[TEXT SECTION]
====

Trading Formulas Reference¶

Difficulty beginner

Returns and Price¶

Simple Return¶

R_t = (P_t - P_{t-1}) / P_{t-1} = P_t / P_{t-1} - 1

where: R_t simple return at time t · P_t price at time t · P_{t-1} price at the previous period. does: percent change in price between two consecutive observations · the most common return measure for retail use.

Log Return¶

r_t = ln(P_t / P_{t-1}) = ln(P_t) - ln(P_{t-1})

where: r_t continuously-compounded (log) return · ln natural logarithm. does: time-additive return — log returns over multiple periods sum directly (unlike simple returns). Preferred for statistical modelling.

Multi-Period Return¶

R_{t,t+n} = (P_{t+n} / P_t) - 1
r_{t,t+n} = Σ_{i=1}^{n} r_{t+i-1, t+i}

where: R_{t,t+n} simple return over n periods · r_{t,t+n} log return over n periods · Σ sum. does: aggregates n single-period returns into one. Log returns chain by addition; simple returns chain by multiplication of (1+R).

====

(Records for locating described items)
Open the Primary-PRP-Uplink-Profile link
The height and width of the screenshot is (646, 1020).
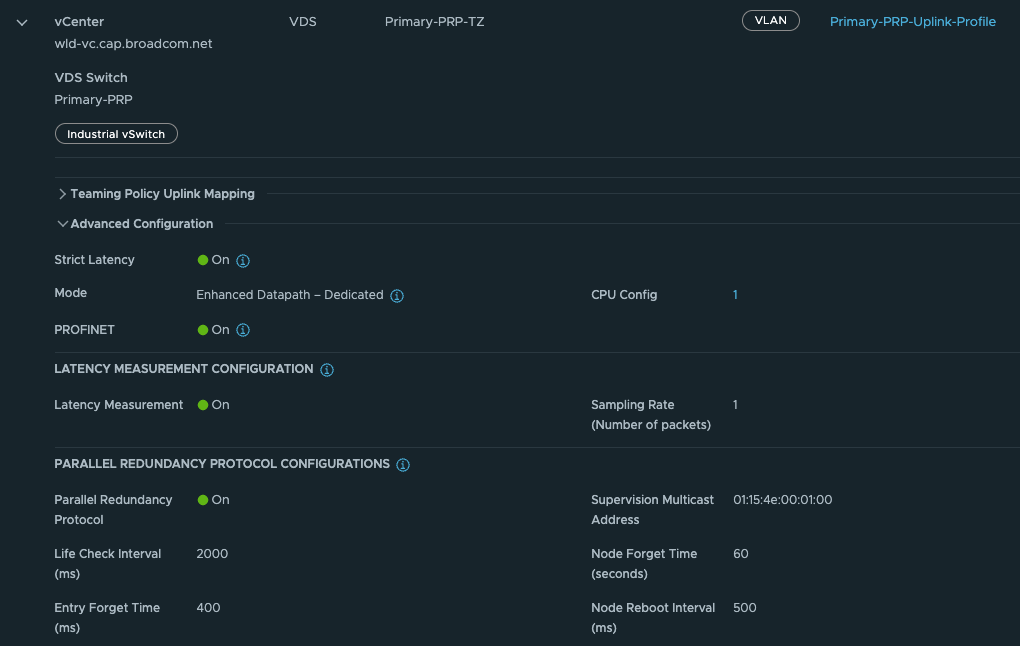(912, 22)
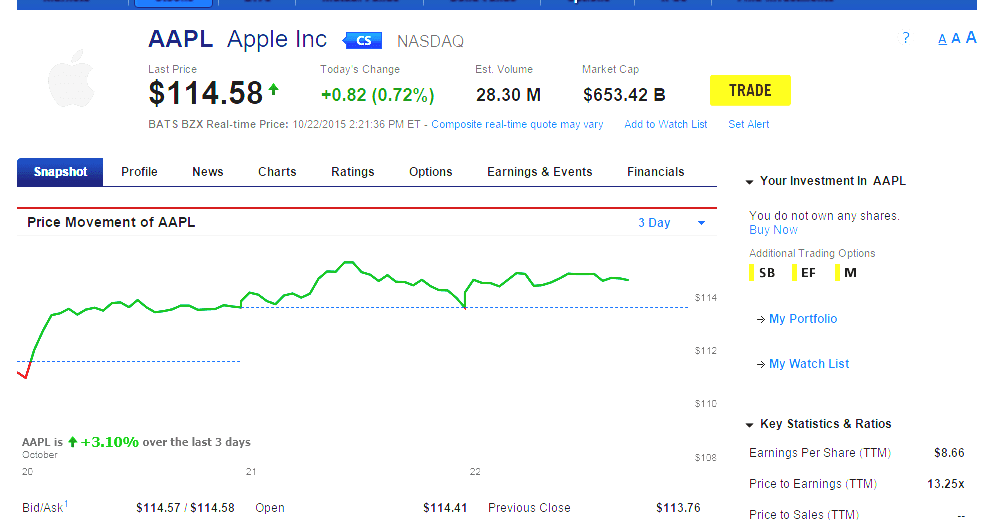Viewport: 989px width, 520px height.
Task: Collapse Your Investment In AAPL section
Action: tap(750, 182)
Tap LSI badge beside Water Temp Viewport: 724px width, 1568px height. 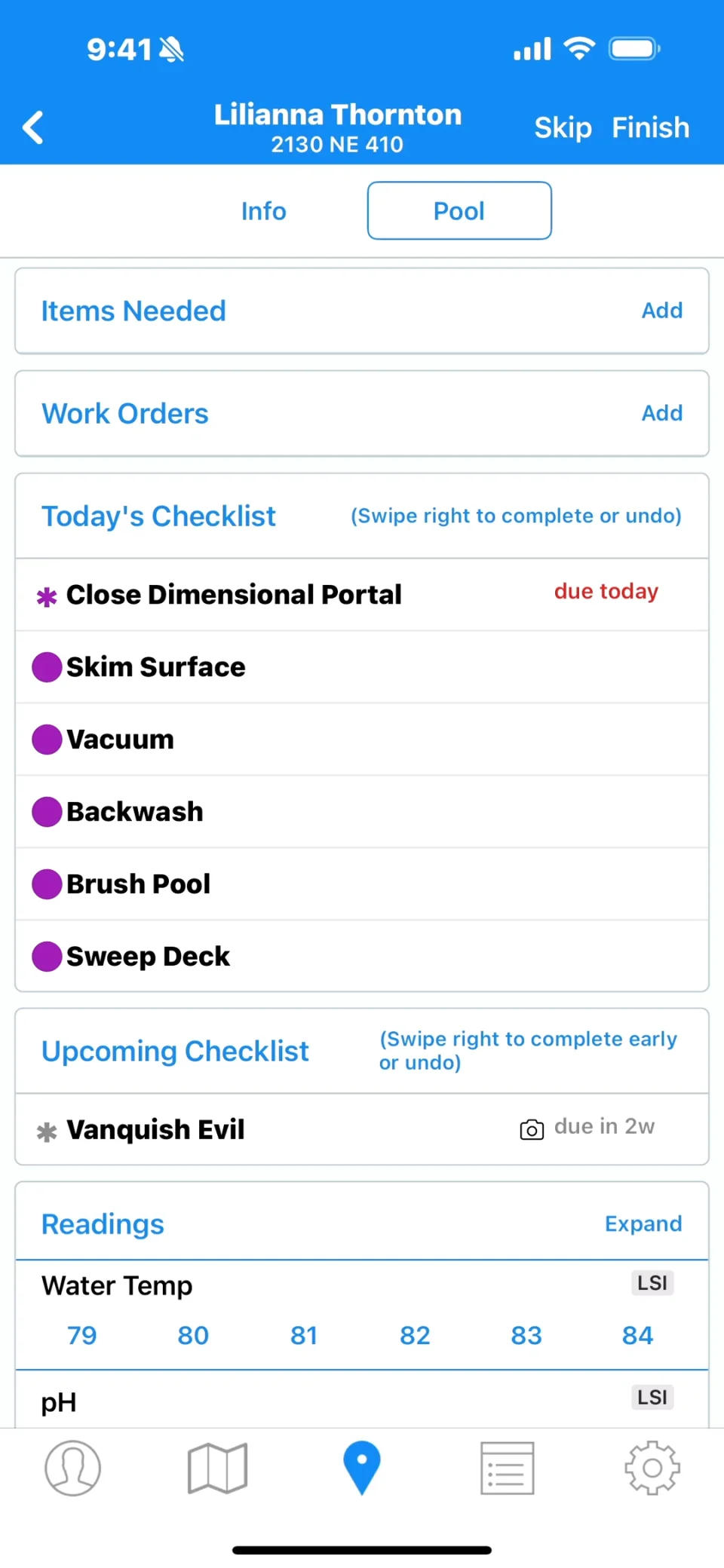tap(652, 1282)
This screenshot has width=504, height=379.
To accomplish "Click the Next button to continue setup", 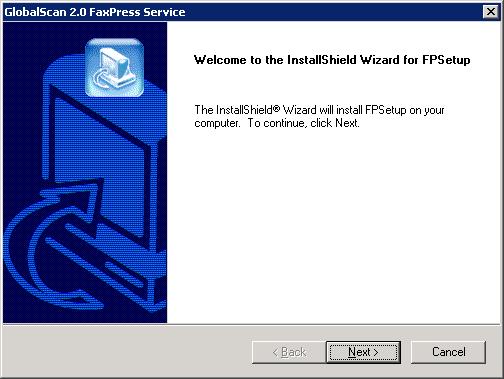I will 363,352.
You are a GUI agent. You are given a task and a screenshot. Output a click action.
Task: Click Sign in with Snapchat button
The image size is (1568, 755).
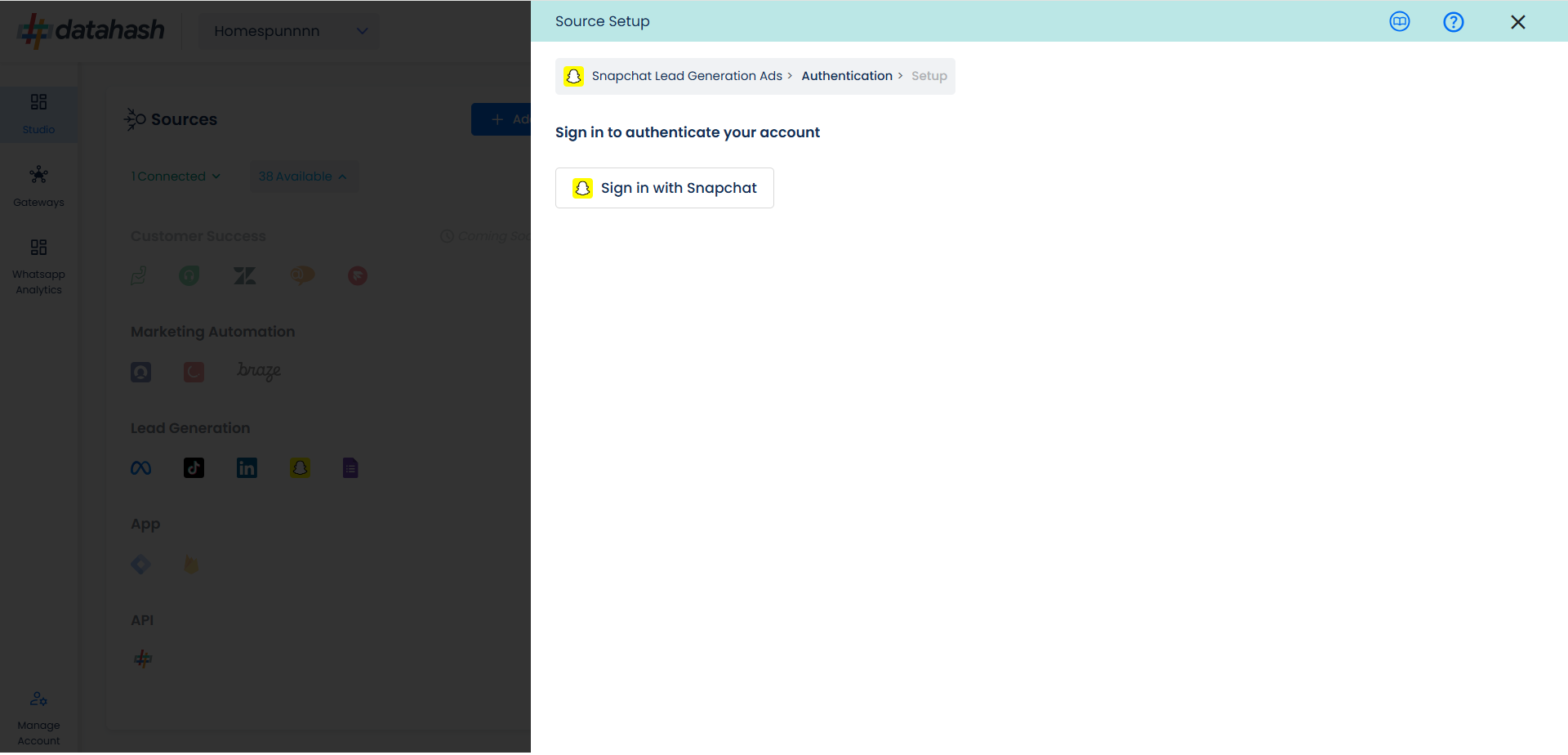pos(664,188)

====

[WHAT THIS EXERCISE ASKS]
1. Summarize the trading formulas reference in two sentences.
2. Carry on the trading formulas reference from its final line.

[RESPONSES TO THE EXERCISE]
1. Simple return is the percent change in price between two consecutive observations and is the most common return measure for retail use, while log return is the natural logarithm of the ratio of consecutive prices. Log returns are time-additive and preferred for statistical modelling: over multiple periods they chain by addition, whereas simple returns chain by multiplication of (1+R).

2.
Annualized Return¶

R_annual = (1 + R_total)^(252/n) - 1
r_annual = r_daily × 252

where: R_total cumulative simple return over n trading days · 252 standard count of US equity trading days per year · r_daily daily log return. does: scales any-horizon return to an annual equivalent — required for cross-strategy comparison.

Total Return (with dividends)¶

TR_t = (P_t + D_t - P_{t-1}) / P_{t-1}

where: TR_t total return · P_t price at time t · D_t dividend paid in period t · P_{t-1} price at previous period. does: captures both price appreciation and income — the only "honest" return measure for dividend-paying assets.

Risk and Volatility¶

Variance¶

σ² = Σ(R_i - R̄)² / (n-1)

where: σ² sample variance · R_i individual return observation · R̄ mean return · n-1 Bessel-corrected denominator for unbiased sample estimate. does: average squared deviation from the mean — the foundational dispersion measure. Square root = standard deviation.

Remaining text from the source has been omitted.